Она почувствовала, как рука Уаймарк обняла ее за талию, словно чтобы придать устойчивости им обеим, но она не сводила взгляда с Эдмунда, думая сейчас об Эльфрике. Как он перенесет потерю своей внучки? Как она сама перенесет потерю Хильды, которая была ей как дочь?

Но с губ ее почти против ее желания сорвался совсем другой вопрос:

– Что там произошло?

– А вы как думаете? – резко огрызнулся он. – Датчане пронеслись по Сассексу, точно ураган, а она оказалась у них на пути. Она умерла вместе со своим мужем, а смерть ее, вероятно, была столь ужасна, что вы себе и представить не можете.

Рыдания, подкатывавшие к ее горлу, вдруг прорвались наружу, а Уаймарк рядом с ней издала сдавленный крик. Хильда была всего лишь ни в чем не повинной девушкой. За свою короткую жизнь она никому не сделала ничего плохого. Так отчего же ее постигла такая ужасная судьба?
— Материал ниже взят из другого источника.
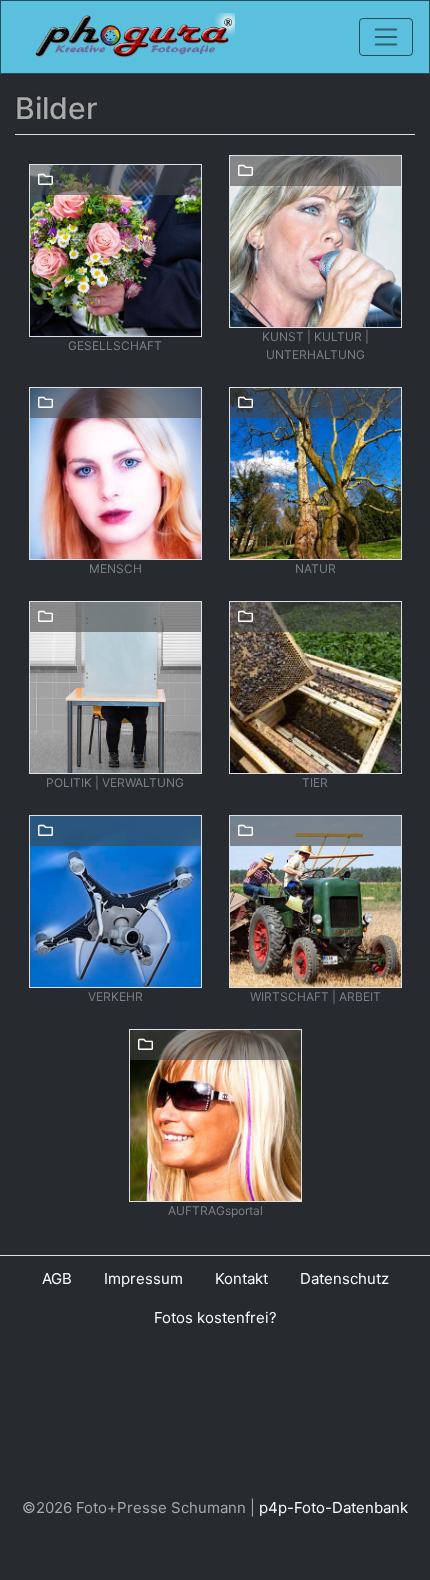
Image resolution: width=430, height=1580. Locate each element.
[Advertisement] (215, 1417)
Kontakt (241, 1278)
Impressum (143, 1278)
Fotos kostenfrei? (215, 1317)
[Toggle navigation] (386, 37)
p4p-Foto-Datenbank (333, 1507)
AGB (57, 1278)
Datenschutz (344, 1278)
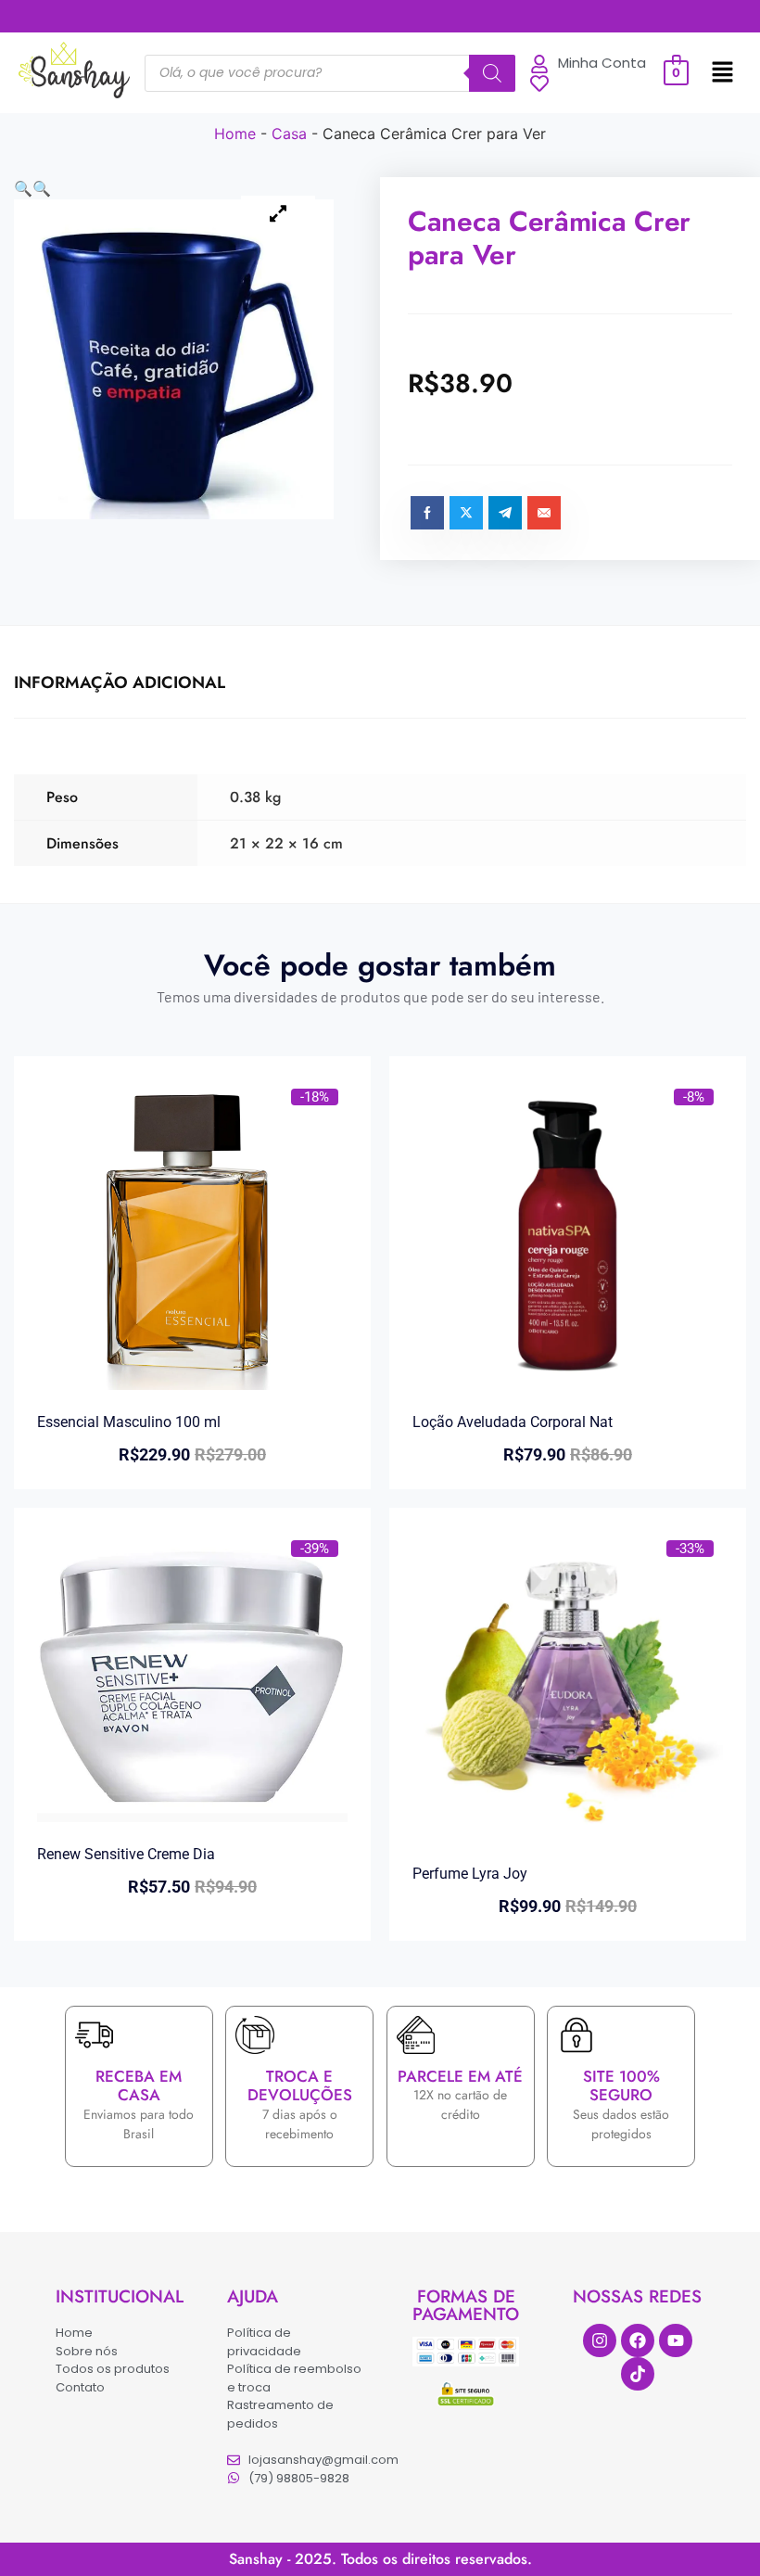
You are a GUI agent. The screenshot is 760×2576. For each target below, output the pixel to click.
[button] (722, 73)
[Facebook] (637, 2340)
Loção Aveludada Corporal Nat (512, 1422)
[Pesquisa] (492, 73)
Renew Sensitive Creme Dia (126, 1854)
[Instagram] (599, 2340)
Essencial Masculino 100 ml (129, 1422)
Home (235, 133)
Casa (289, 133)
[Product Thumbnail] (278, 214)
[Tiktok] (637, 2374)
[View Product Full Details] (192, 1384)
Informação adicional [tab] (119, 682)
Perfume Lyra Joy (469, 1873)
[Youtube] (675, 2340)
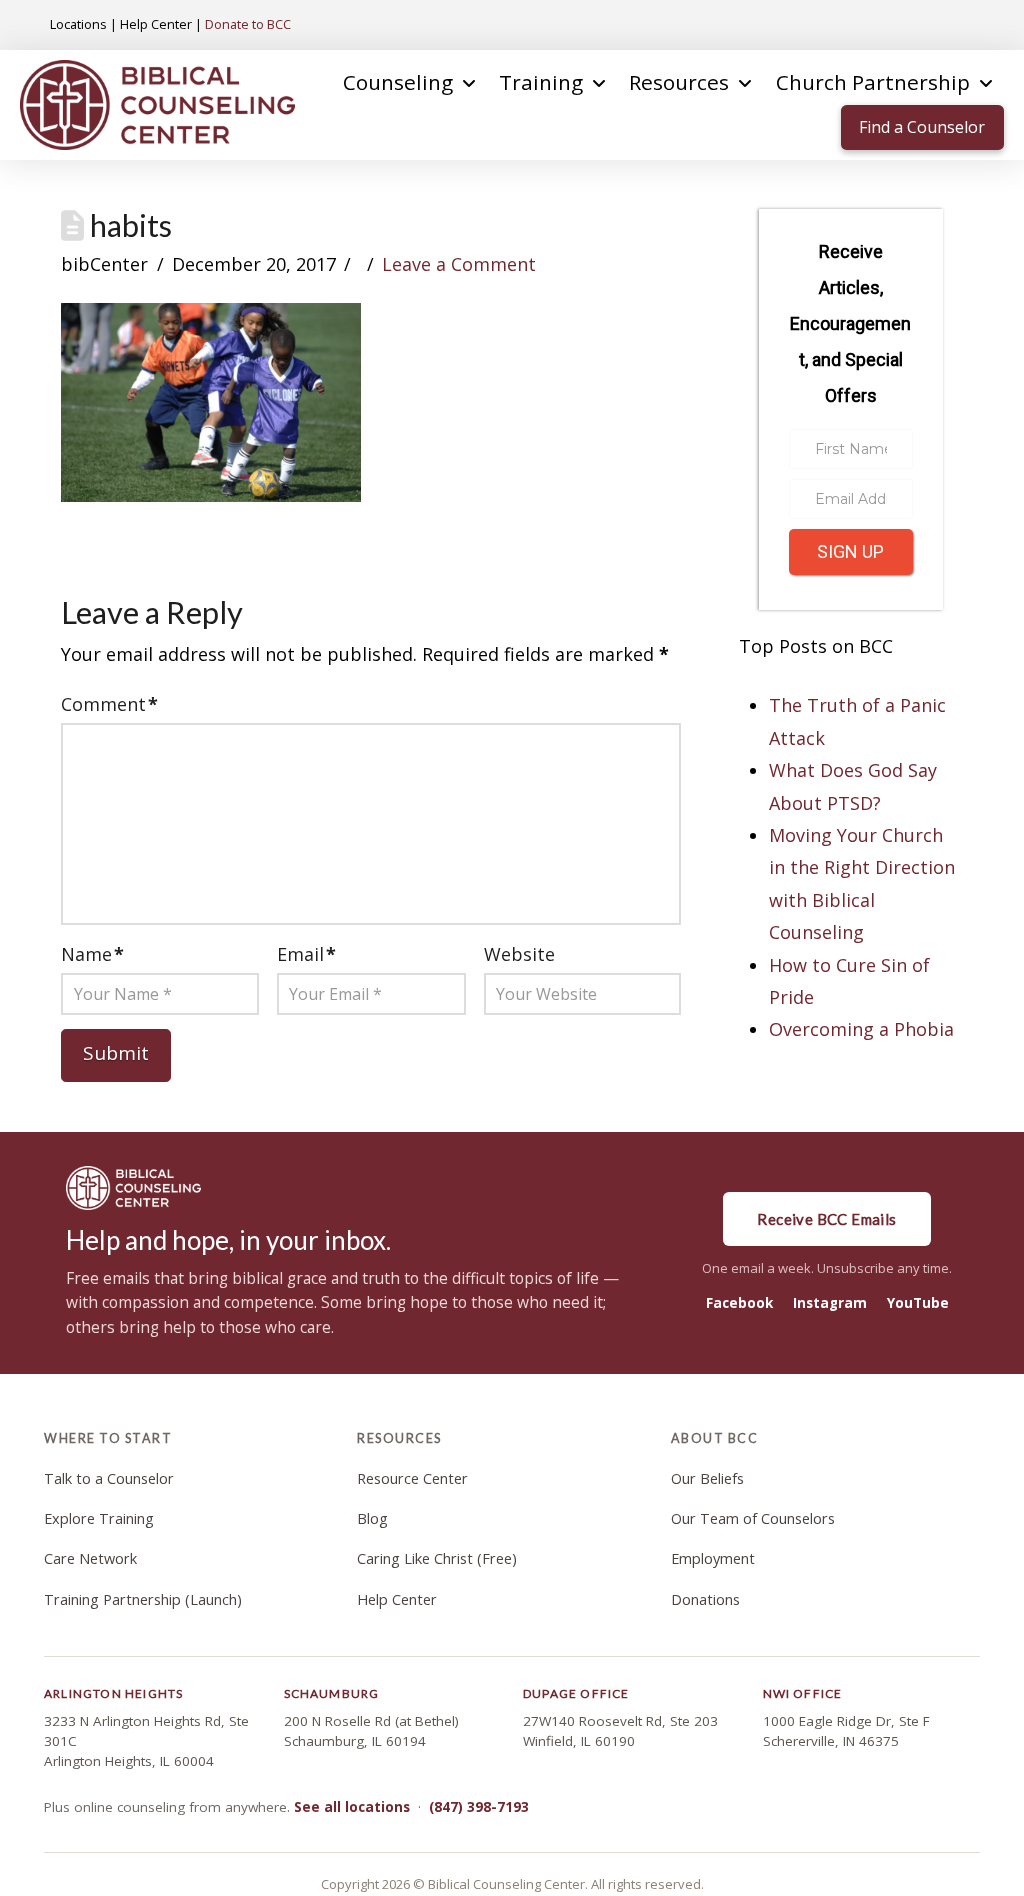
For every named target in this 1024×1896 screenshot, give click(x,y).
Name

Но даже с этими мыслями в голове она взглядом нашла на стене распятие с Иисусом, умирающим в страданиях на кресте.

«Ни один человек на земле, Господи, – подумала она, – не заслуживает такой доли. Почему же ты допустил это?»

– Что будет делать король? – спросила она печальным голосом. Хотя какое это имеет значение?

– То, что он и должен делать в первую очередь, – бросил Эдмунд. Даже несмотря на охватившее ее отчаяние, она заметила осуждение в его тоне. – Он сделает то, что предложил мой брат, – пошлет им сорок восемь тысяч фунтов серебра, которые они требовали. Другого выбора у него нет. И не было.